Description of the task — Rewrite the lines starting at the one containing "Open the Variables panel" and ending at the one containing "Action: tap(62, 154)", with "Night light" changed to "Bluetooth" and nothing else altered.

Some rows
====

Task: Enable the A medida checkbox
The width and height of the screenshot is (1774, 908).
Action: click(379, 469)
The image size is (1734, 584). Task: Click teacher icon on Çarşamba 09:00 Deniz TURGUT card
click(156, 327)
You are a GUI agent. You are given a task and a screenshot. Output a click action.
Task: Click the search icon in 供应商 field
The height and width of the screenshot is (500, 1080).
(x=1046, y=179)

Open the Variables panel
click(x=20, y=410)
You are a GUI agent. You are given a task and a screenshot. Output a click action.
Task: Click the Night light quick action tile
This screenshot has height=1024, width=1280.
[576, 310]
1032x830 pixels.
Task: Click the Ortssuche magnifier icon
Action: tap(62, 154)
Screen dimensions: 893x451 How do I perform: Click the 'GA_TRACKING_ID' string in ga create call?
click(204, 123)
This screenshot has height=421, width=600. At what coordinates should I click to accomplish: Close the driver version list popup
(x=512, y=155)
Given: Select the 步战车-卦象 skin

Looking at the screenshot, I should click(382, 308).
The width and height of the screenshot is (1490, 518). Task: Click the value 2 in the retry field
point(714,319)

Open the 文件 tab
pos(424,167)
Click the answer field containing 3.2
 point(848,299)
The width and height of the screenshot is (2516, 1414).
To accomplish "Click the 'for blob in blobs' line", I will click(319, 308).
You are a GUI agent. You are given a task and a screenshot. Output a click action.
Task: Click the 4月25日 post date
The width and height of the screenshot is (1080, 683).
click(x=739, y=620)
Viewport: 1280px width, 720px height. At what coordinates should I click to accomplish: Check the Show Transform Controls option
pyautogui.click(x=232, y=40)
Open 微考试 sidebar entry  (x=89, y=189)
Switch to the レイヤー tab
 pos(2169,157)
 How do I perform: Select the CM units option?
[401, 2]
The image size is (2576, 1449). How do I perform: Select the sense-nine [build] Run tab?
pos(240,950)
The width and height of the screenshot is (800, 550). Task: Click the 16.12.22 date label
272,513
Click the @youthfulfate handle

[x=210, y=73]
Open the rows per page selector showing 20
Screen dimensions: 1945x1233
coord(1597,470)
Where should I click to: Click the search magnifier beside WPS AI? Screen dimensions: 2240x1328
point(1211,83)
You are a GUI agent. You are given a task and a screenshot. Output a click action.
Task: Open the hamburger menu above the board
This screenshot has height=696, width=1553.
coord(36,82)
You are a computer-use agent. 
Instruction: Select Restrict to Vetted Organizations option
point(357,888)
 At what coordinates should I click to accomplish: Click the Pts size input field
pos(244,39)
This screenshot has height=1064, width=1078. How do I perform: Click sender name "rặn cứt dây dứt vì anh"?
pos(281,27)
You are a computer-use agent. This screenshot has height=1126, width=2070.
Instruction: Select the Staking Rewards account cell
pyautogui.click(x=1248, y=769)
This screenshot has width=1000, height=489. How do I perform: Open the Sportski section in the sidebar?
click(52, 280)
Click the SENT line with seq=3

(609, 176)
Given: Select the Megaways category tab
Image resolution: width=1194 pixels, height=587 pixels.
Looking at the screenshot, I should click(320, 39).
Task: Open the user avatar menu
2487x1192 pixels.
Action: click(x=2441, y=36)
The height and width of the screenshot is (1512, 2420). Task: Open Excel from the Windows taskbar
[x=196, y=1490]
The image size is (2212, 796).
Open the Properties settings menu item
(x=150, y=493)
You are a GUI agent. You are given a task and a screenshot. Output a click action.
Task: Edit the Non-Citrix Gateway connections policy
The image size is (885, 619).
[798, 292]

====

Task result —
Open the Variables panel
click(x=20, y=410)
You are a GUI agent. You are given a task and a screenshot. Output a click action.
Task: Click the Bluetooth quick action tile
This screenshot has height=1024, width=1280.
[576, 310]
1032x830 pixels.
Task: Click the Ortssuche magnifier icon
Action: tap(62, 154)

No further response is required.